Z miłą chęcią podsunę tutaj dwa przykłady z dziedziny sztuki filmowej- film o - mogłoby się zdawać - wszystko mówiącym tytule "Cthulhu" Dana Gildarka z 2007 roku. Film w całości utrzymany w atmosferze europejskiego dramatu obyczajowego, opowiada przede wszystkim historię młodego profesora historii mieszkającego w stanie Oregon, który przyjeżdża do rodzinnego miasta by uregulować formalności związane ze spadkiem po niedawno zmarłej matce. Z czasem widz dowiaduje się, że nasz bohater z miłą chęcią opuścił rodzinne miasto ze względu na swój homoseksualizm, który utrudniał mu życie w małej, prowincjonalnej społeczności.
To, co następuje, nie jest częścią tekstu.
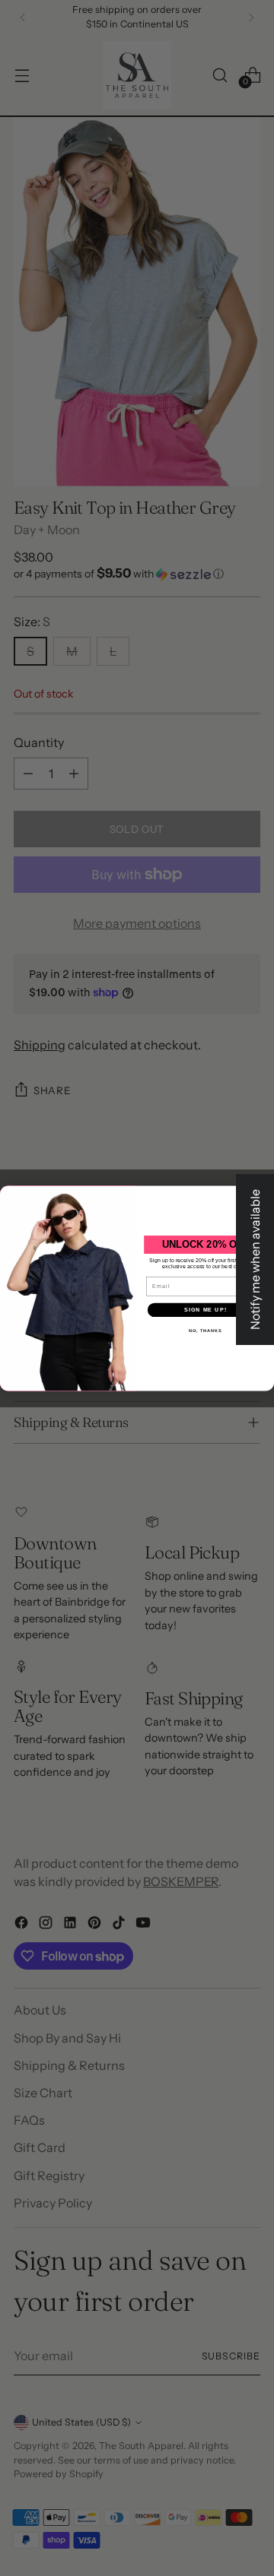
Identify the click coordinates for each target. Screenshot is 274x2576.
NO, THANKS (205, 1330)
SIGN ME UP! (205, 1309)
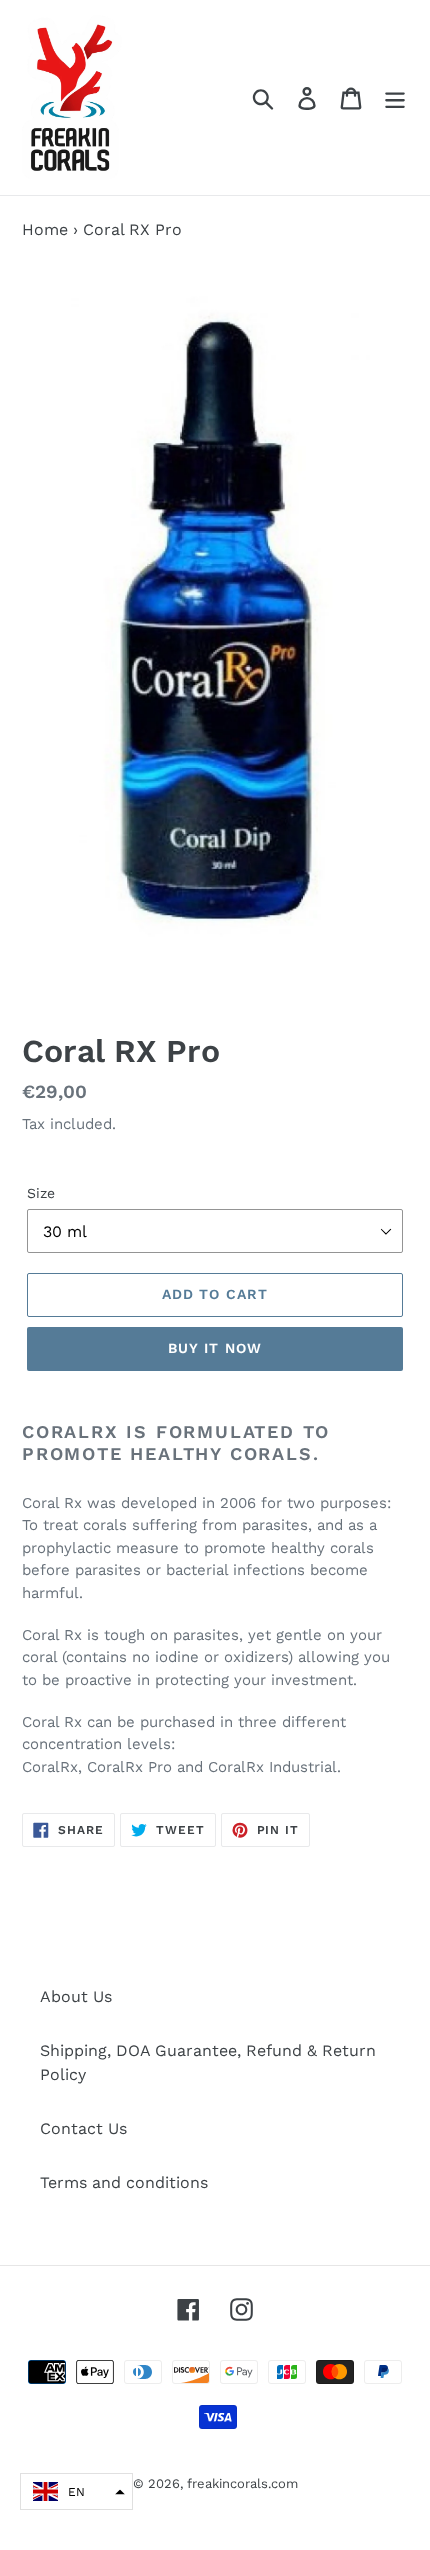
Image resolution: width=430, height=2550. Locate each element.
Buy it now (215, 1348)
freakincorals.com (242, 2483)
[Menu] (395, 97)
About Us (76, 1996)
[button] (76, 2491)
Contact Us (83, 2128)
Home (45, 229)
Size (41, 1193)
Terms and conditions (124, 2182)
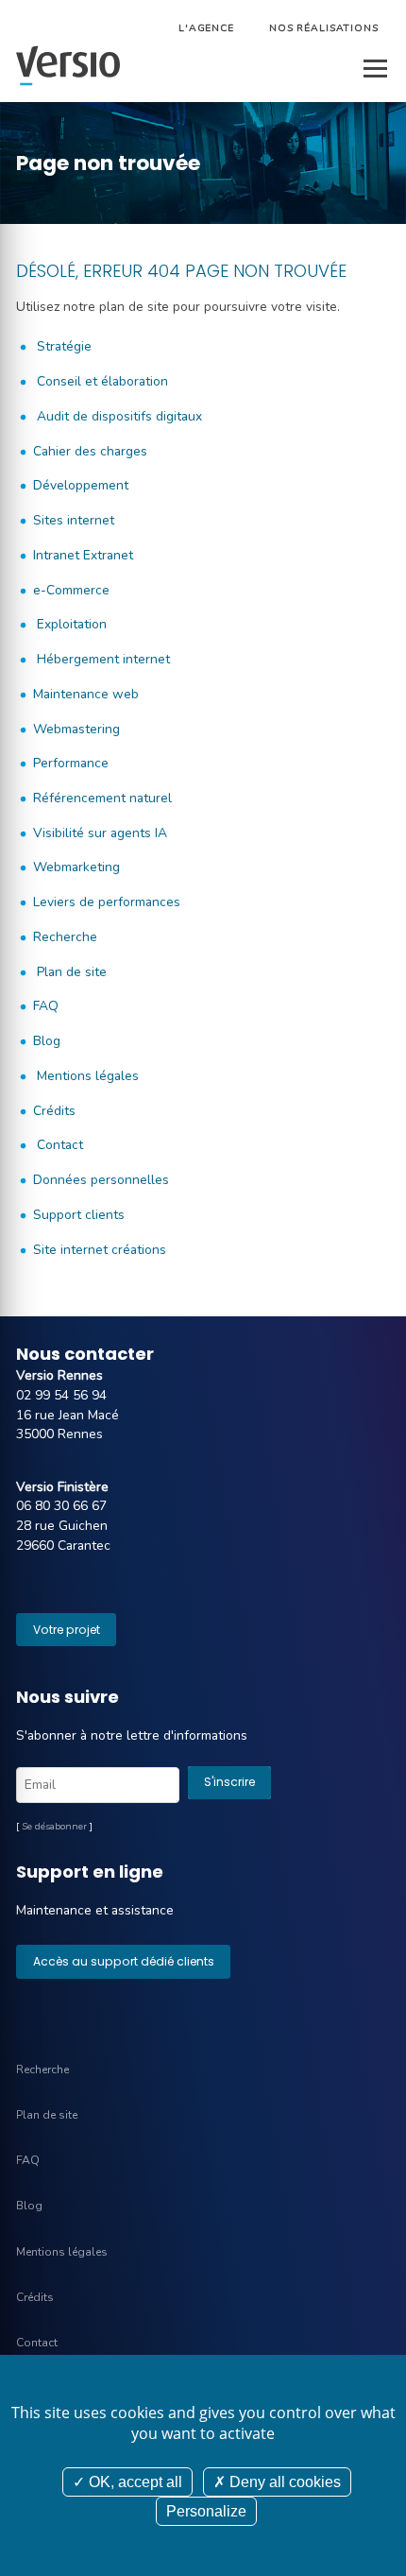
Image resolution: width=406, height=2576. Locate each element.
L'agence (206, 28)
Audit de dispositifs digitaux (117, 416)
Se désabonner (54, 1826)
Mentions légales (86, 1076)
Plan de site (70, 972)
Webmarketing (76, 867)
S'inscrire (229, 1782)
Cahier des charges (90, 451)
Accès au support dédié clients (123, 1961)
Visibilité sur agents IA (100, 833)
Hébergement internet (101, 659)
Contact (58, 1145)
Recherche (65, 937)
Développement (80, 485)
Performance (71, 763)
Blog (46, 1041)
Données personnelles (101, 1180)
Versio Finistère (62, 1487)
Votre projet (66, 1630)
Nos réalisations (324, 28)
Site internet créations (99, 1250)
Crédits (54, 1111)
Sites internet (73, 520)
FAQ (46, 1006)
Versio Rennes (59, 1375)
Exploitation (70, 624)
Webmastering (76, 729)
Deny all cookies (283, 2482)
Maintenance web (86, 694)
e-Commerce (71, 590)
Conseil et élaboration (100, 381)
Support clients (79, 1215)
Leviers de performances (106, 902)
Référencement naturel (102, 798)
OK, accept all (133, 2482)
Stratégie (62, 346)
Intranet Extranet (83, 555)
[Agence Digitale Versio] (68, 66)
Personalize (206, 2511)
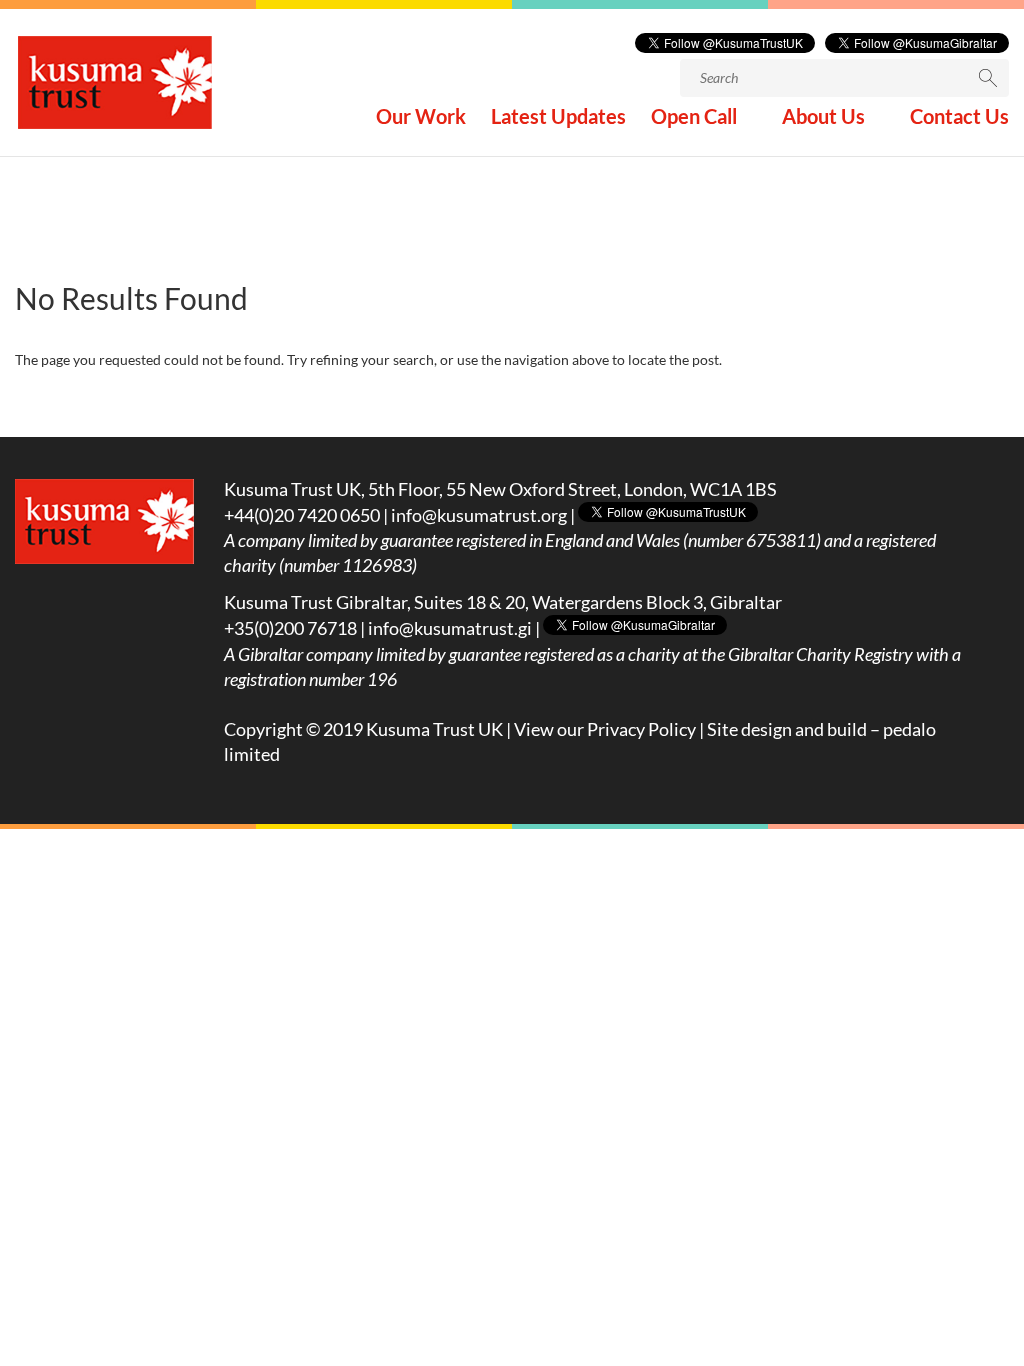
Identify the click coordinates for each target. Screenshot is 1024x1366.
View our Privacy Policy (605, 729)
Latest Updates (558, 118)
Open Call (694, 118)
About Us (823, 118)
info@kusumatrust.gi (450, 628)
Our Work (421, 118)
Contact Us (959, 118)
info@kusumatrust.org (479, 515)
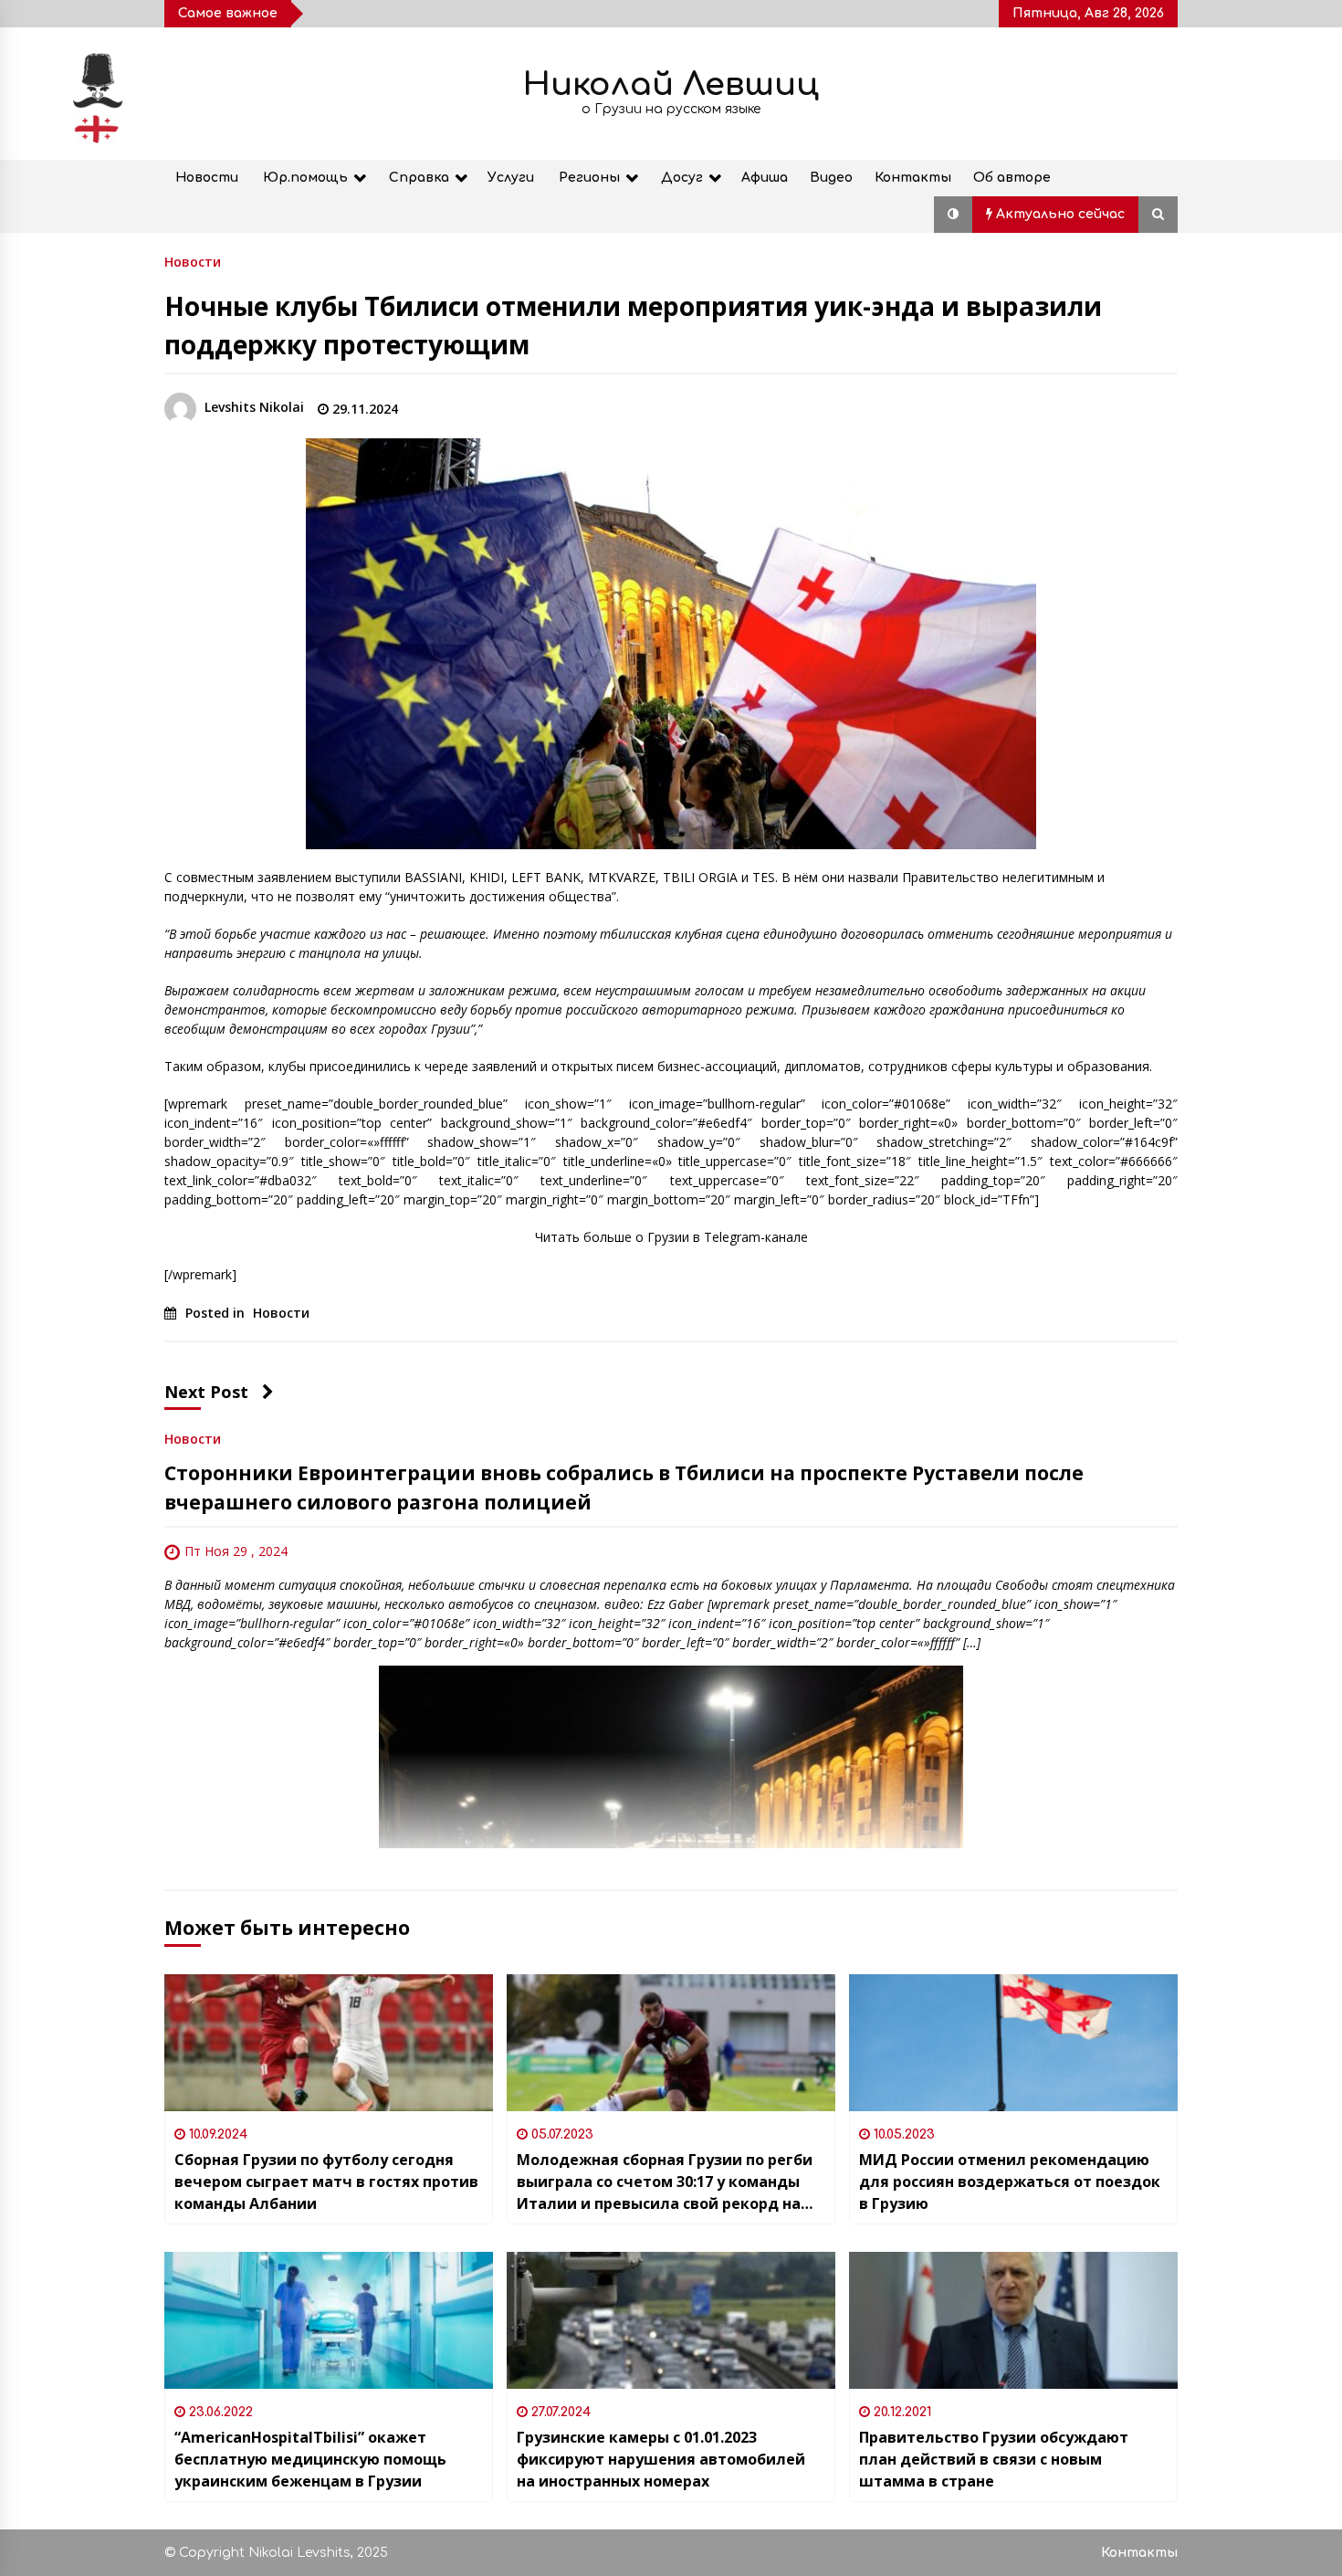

Wszystko to brzmi mniej więcej jak połowa filmów które w najlepszym razie trafiają na prezentację festiwalu sundance w kategorii "dramat obyczajowy". I właśnie dlatego, "Cthulhu" z powodzeniem wywołuje prawdziwe poczucie niepokoju w momencie, w którym okazuje się, że za fasadą schludnie skrojonej historyjki o wrażliwym intelektualiście jakby zaczyna pękać skorupka pozorów i otwiera się na środki z minuty na minutę coraz wyraźniej sugerujące zupełnie inny gatunek filmowy. Choć tytuł zdaje się na wstępie mówić o czym jest film, to po pierwszej pół godzinie seansu zapominamy o tym jak się nazywa historja którą sobie odpaliliśmy- co okazuje się być sprytnie rozegranym zamysłem twórcy.
Drugi przykład który uważam, że oddaje to co chcę powiedzieć, to telewizyjny serial HBO z zeszłego roku "True Detective" Nica Pizzolatto. Pomijając absolutny geniusz z jakim wspaniała obsada stworzyła swoje postaci uwagę zwraca tak jak w filmie Dana Gildarka przepyszny synkretyzm gatunkowy. Powoli rozkręcająca się historia, która w większości rozgrywa się jedynie poprzez dialogi, nie tyle mówi nam o nadprzyrodzonych siłach zła, mieszkających na bagnach głębokiego i wciąż trochę dzikiego południa stanów zjednoczonych, ile zaprasza nas do tańca, pomiędzy szaleństwem detektywa Rusta Cohle'a a tajemniczą sektą najprawdopodobniej odpowiedzialną za serię brutalnych morderstw na kobetach... Widz ciągle nie wie, kiedy niepokojące obrazy jawiące się głównemu bochaterowi są jego majakami wywołanymi brutalną historią służby w policji a na ile są realnym namacalnym złem...
Rzecz w tym, że do końca nie wiemy i chyba do końca wiedzieć nie chcemy, ponieważ o ile instynktownie zawsze dążymy do poznania racjonalnych odpowiedzi na pytania które wywołują charakterystyczny skurcz żołądka, o tyle wiemy, że odpowiedź jakakolwiek by nie była- zawsze nas po prostu rozczaruje. Psychopatyczny szaleniec podający się za diabła zawsze wyda nam się przyziemny, a duch zmarłego lokaja zawsze będzie trywialną odpowiedzią. Jak odnieść te wnioski do rpg? Moim skromnym zdaniem najwspanialsza rzeź miejsce ma wtedy, kiedy jest niespodziana. przygotuj gracza na klasyczny slasher, poprowadź początek kampanii tak, by myślał, że czeka go łatwe i przyjemne wycinanie expa.... i wsadź do pustego pokoju ze zgaszonym światłem, w którym... nic się nie dzieje. Zasada działania tej zabawy jak mniemam od początku tak naprawdę się nie zmienia- "Najstarszym i najsilniejszym uczuciem znanym ludzkości jest strach, a najstarszym i najsilniejszym rodzajem strachu jest strach przed nieznanym" rzekł klasyk, czasy się zmieniają i środki się starzeją, ale gdyby lovecraft urodził się dzisiaj szanse na sukces wciąż miałby całkiem sporą- rozumiał podstawową zasadę gry w horror.